Three trees have been relocated from the riverside ahead of works on the flood defences in Kendal.
The trio of hornbeam trees has been given a new permanent home in the town’s Fletcher Park thanks to a major team effort involving South Lakeland District Council, the Friends of Fletcher Park, Continental Landscapes, the Environment Agency and its contractors VolkerStevin.
The hornbeams were originally planted around 10 years ago by Kendal Town Council beside Jennings Bridge, which crosses the River Kent from Abbot Hall Park to Aynam Road.
District and town councillor Councillor Eamonn Hennessy, who has been involved with the Friends for five years, said: “It is especially gratifying that we have been able to work with South Lakeland District Council, the Environment Agency and VolkerStevin to relocate these hornbeams.
“All involved in the flood relief scheme have vowed all along to make efforts to save and relocate trees wherever possible.
“I’m delighted that these specimens will not be lost forever and have found a new home in Fletcher Park.”
Rather than being lost when flood defences are built along that stretch of the river, a decision was taken to save the trees by relocating them to nearby Fletcher Park, which is owned by South Lakeland District Council.
Richard Birchall, project manager at VolkerStevin, said: “It has been a real pleasure to support Kendal Town Council and South Lakeland District Council in the relocation of these hornbeams, which are an important local native tree to Kendal.
“This supplements the two new hornbeams planted at Kendal Parish Church to mark the start of construction of the scheme.”
VolkerStevin transported the trees to the leafy Victorian recreation ground, just off Sunnyside.
The weighty task of replanting the hornbeams was carried out with a mini digger and a working party from South Lakeland District Council, its contractors Continental Landscapes and the Friends of Fletcher Park.
The Environment Agency is planting at least six new trees for every one felled as part of the Kendal flood defence works.
Tom McCormick, Environment Agency Flood and Coastal Risk Management Advisor, said: “Through refining our scheme design we have been able to reduce the number of trees we originally identified for removal, and supporting the relocation of these trees is an example of our commitment.

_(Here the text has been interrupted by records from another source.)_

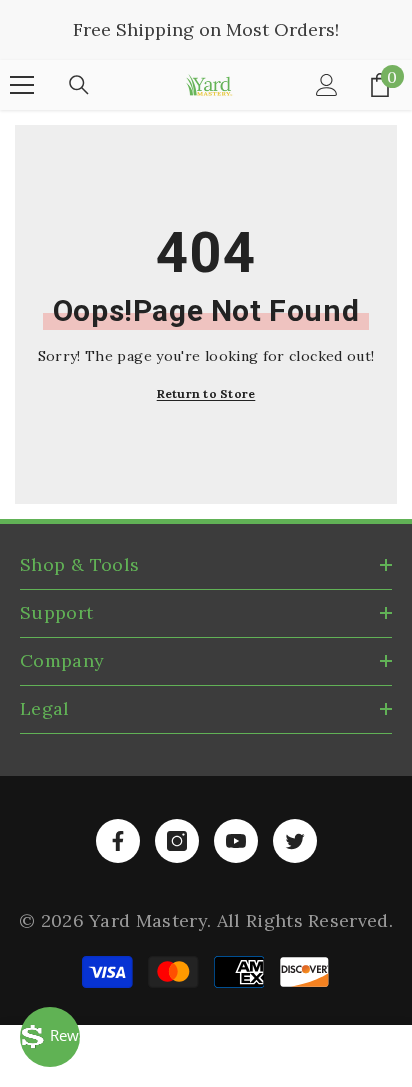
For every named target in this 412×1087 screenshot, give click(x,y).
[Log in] (327, 85)
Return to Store (206, 393)
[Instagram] (177, 841)
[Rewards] (50, 1037)
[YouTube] (236, 841)
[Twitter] (295, 841)
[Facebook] (118, 841)
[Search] (79, 85)
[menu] (22, 85)
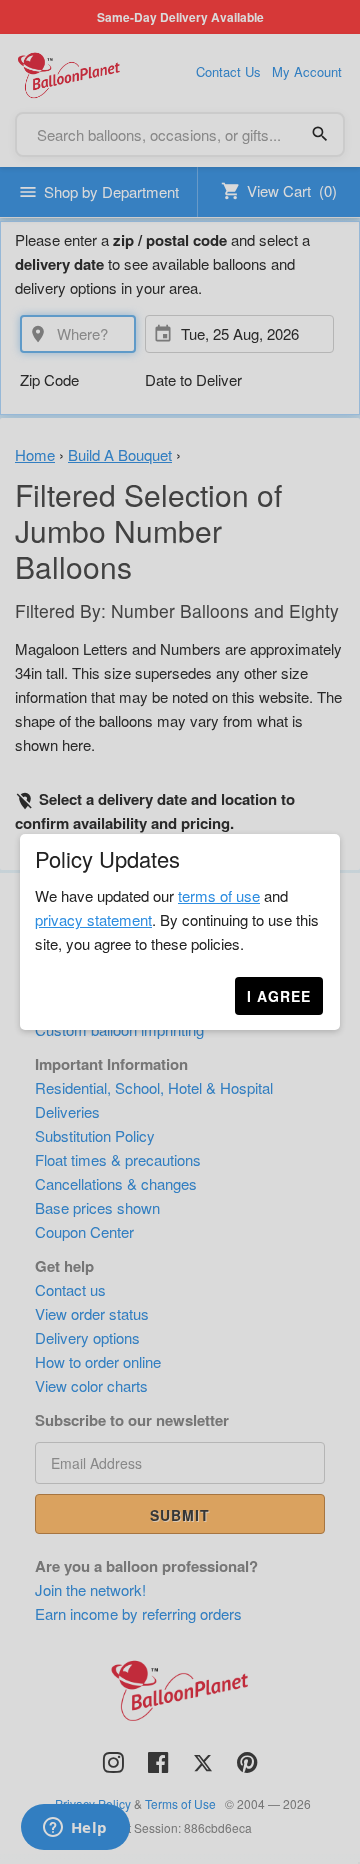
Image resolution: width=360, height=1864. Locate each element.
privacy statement (93, 919)
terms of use (219, 895)
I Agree (279, 996)
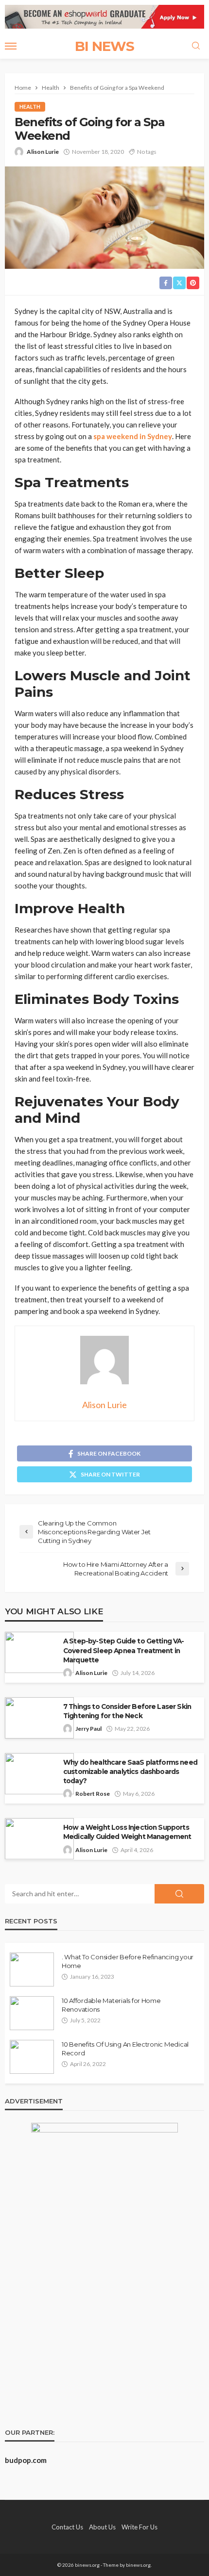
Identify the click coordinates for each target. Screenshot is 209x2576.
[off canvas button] (11, 46)
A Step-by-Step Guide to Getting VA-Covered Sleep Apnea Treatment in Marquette (123, 1650)
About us (102, 2527)
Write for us (139, 2527)
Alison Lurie (43, 151)
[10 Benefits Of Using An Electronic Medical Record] (32, 2057)
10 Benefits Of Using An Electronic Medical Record (125, 2048)
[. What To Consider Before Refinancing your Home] (32, 1969)
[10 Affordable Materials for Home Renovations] (32, 2013)
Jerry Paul (88, 1728)
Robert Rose (92, 1793)
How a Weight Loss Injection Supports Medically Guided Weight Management (127, 1831)
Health (29, 106)
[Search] (196, 46)
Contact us (67, 2527)
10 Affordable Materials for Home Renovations (111, 2005)
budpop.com (26, 2460)
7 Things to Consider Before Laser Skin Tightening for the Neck (127, 1711)
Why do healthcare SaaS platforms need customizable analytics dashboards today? (130, 1771)
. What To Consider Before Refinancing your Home (127, 1961)
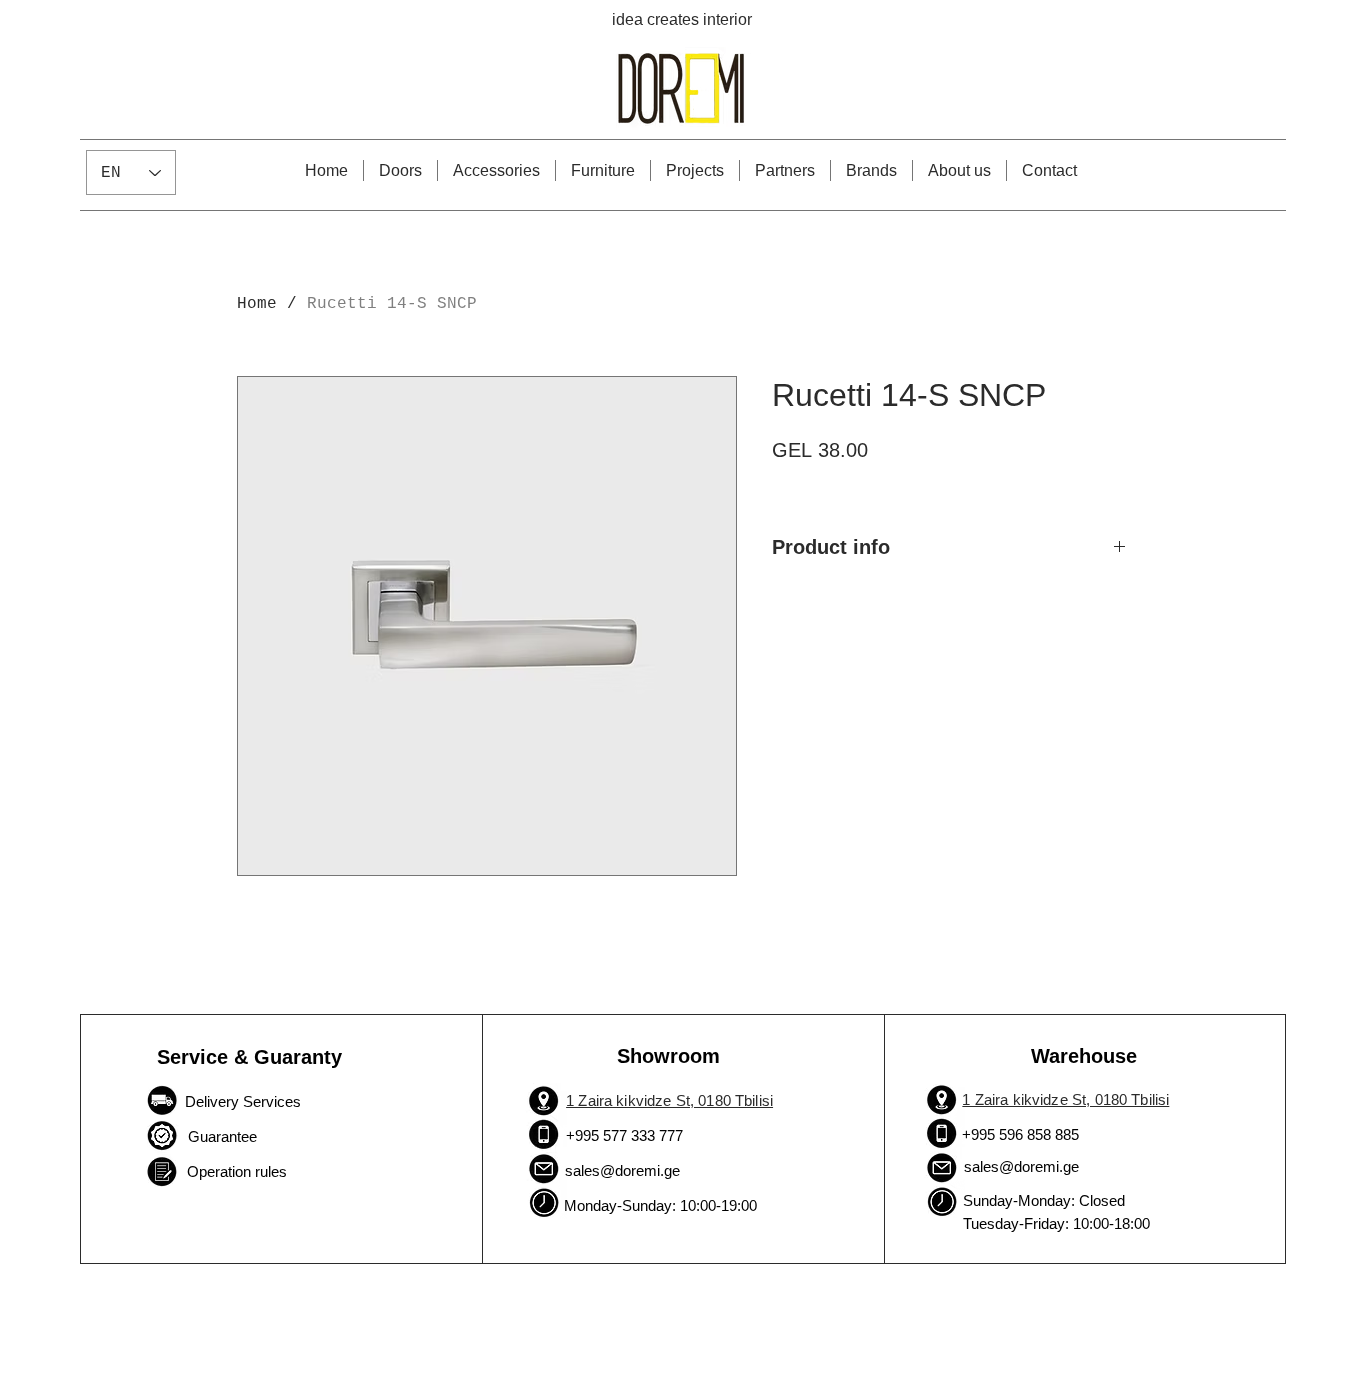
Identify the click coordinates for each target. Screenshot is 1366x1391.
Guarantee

“As part of the Kendal Flood Risk Management Scheme, we will be planting more than 15,000 new trees across the River Kent catchment, taking a ‘right tree, right place’ approach and enhancing habitat for wildlife and for people to enjoy.”
Praising everyone who made the relocation possible, Dick Forsyth, Chairman of the Friends of Fletcher Park, said: “We are really grateful for the combined efforts that people have put into doing this and very pleased to have got the hornbeams into the ground, where we hope they will flourish.”
Councillor Hennessy said he applauded the residents’ hard work, adding: “Following the loss of numerous trees to storm and ash dieback, they have worked with partners such as South Lakeland District Council and Kendal Town Council on sourcing and planting replacements.
“A great deal of work has also been done on improving biodiversity with the planting of hedge plants and wild flowers.
“This kind of work will ensure the beauty of this historic park will be enjoyed for many generations to come.”
The Friends will be keeping a close eye on the trees as they take root in the park.